* THE DATA:
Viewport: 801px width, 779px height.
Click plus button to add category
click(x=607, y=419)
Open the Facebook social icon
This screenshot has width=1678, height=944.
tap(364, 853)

* WHAT NEEDS TO BE DONE: What you return must match the records above exactly.

* ANSWER BOX:
Viewport: 801px width, 779px height.
Click plus button to add category
click(x=607, y=419)
Open the Facebook social icon
This screenshot has width=1678, height=944.
tap(364, 853)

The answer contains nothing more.